In your face, Neil Armstrong!”

Meet Mark Watney, our hero in this book.

Jikalau kamu tumbuh besar di tahun 90an kamu pasti inget dong pria serba bisa ini : macgyver

Man he can make anything out of nothing!

This Mark Watney is a more sophisticated, witty and modern version of MacGyver, plus kalo MacGyver mempraktekkan kecerdasannya di bumi dimana beliau bisa bebas menghirup oksigen, Mark Watney harus memutar otak secerdas mungkin di PLANET MARS aja dong.

Hahaha!

Mark Watney adalah salah satu astronot pesawat luar angkasa Ares 3 yang sedang menjalani misi dari National Aeronautics and Space Administration (NASA) di planet Mars. Mark Watney mempunyai keahlian sebagai Botanist dan Mechanical Engineer dalam misi ini.

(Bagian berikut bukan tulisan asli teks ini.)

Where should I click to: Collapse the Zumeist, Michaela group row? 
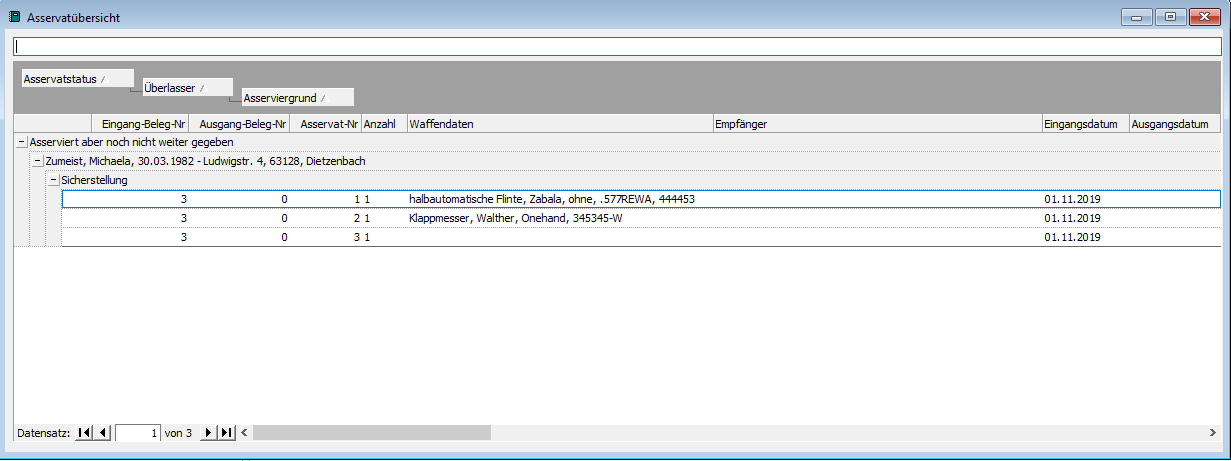tap(37, 161)

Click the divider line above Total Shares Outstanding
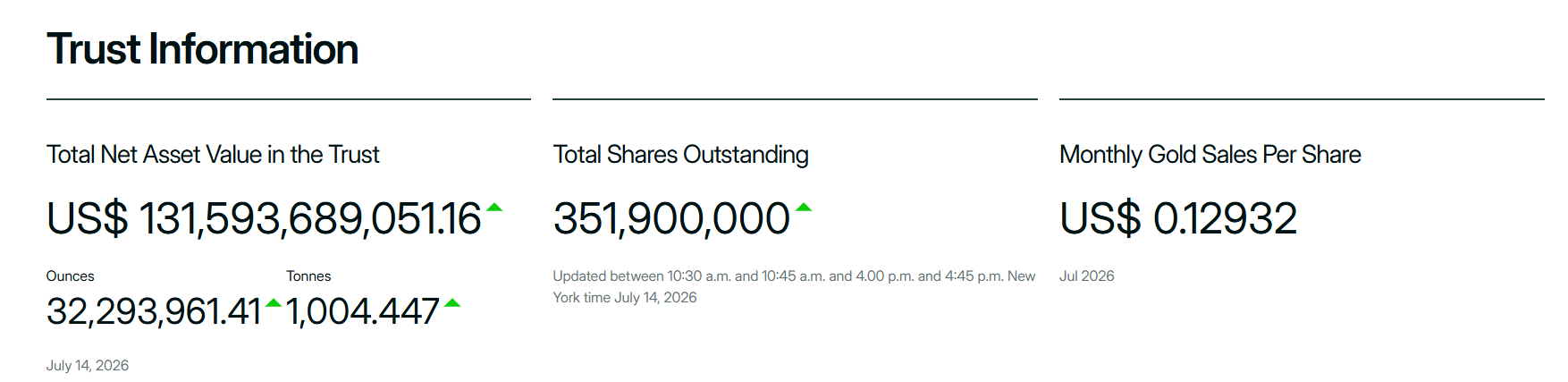(x=795, y=98)
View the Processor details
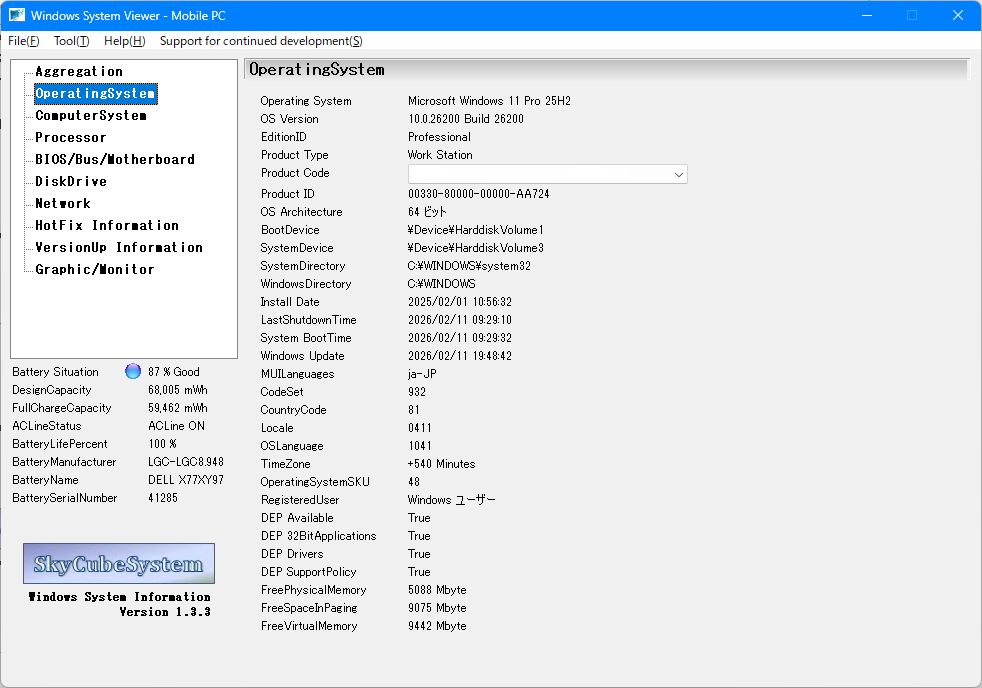 pyautogui.click(x=71, y=138)
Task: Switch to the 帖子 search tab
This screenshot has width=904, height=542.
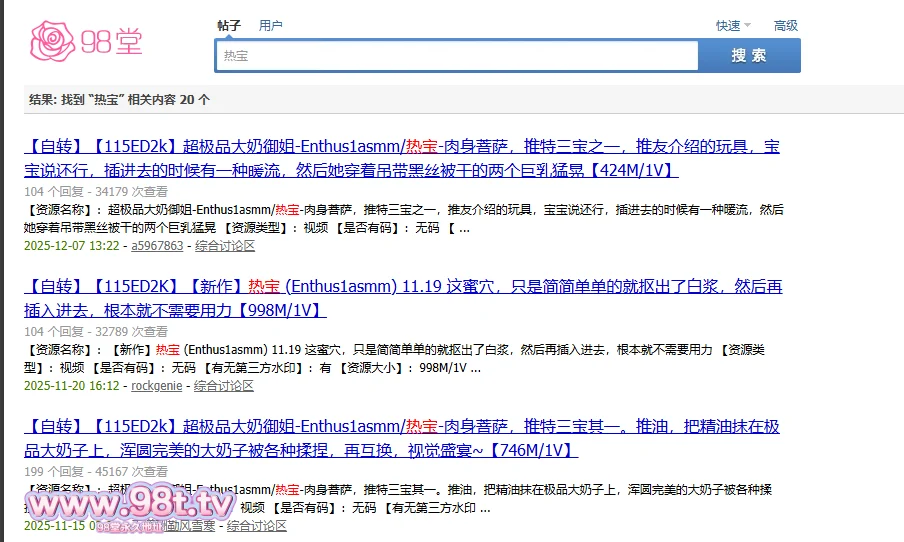Action: click(229, 25)
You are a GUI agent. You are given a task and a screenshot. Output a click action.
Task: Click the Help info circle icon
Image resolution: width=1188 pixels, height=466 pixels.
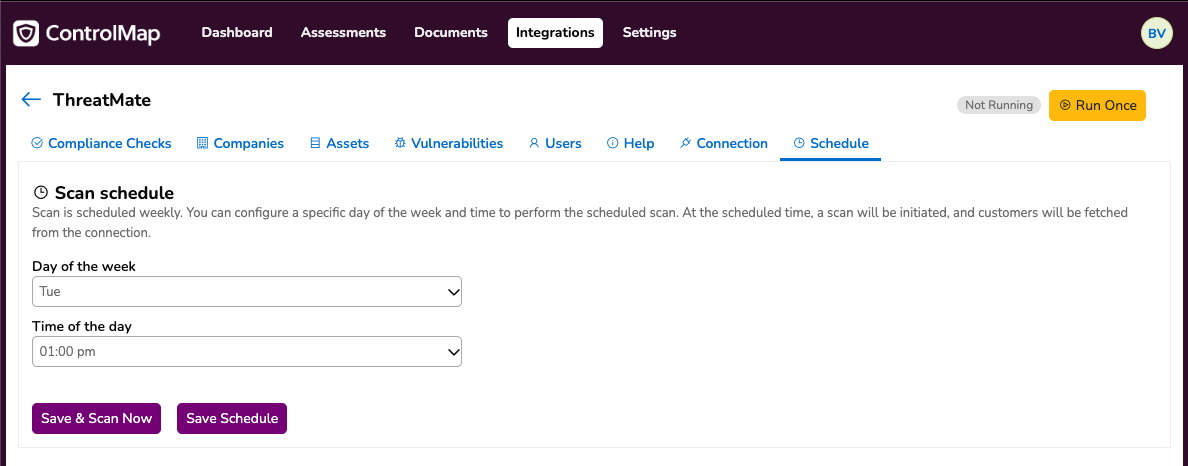(613, 143)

Ketika badai debu disertai angin melanda Acidalia Planitia – tempat pesawat luar angkasa Ares 3 mendarat, semua kru Ares 3 bersegera menyelamatkan diri masuk ke pesawat luar angkasa Ares 3 dan segera pergi dari permukaan planet Mars.

Sialnya, Mark Watney menabrak antenna dan jatuh pingsan di tengah-tengah badai debu tersebut. Kru lainnya yang telah berkumpul di Ares 3 berasumsi dan berhipotesis jikalau Mark (hampir pasti) sudah mati, dan mereka pun meninggalkan planet Mars.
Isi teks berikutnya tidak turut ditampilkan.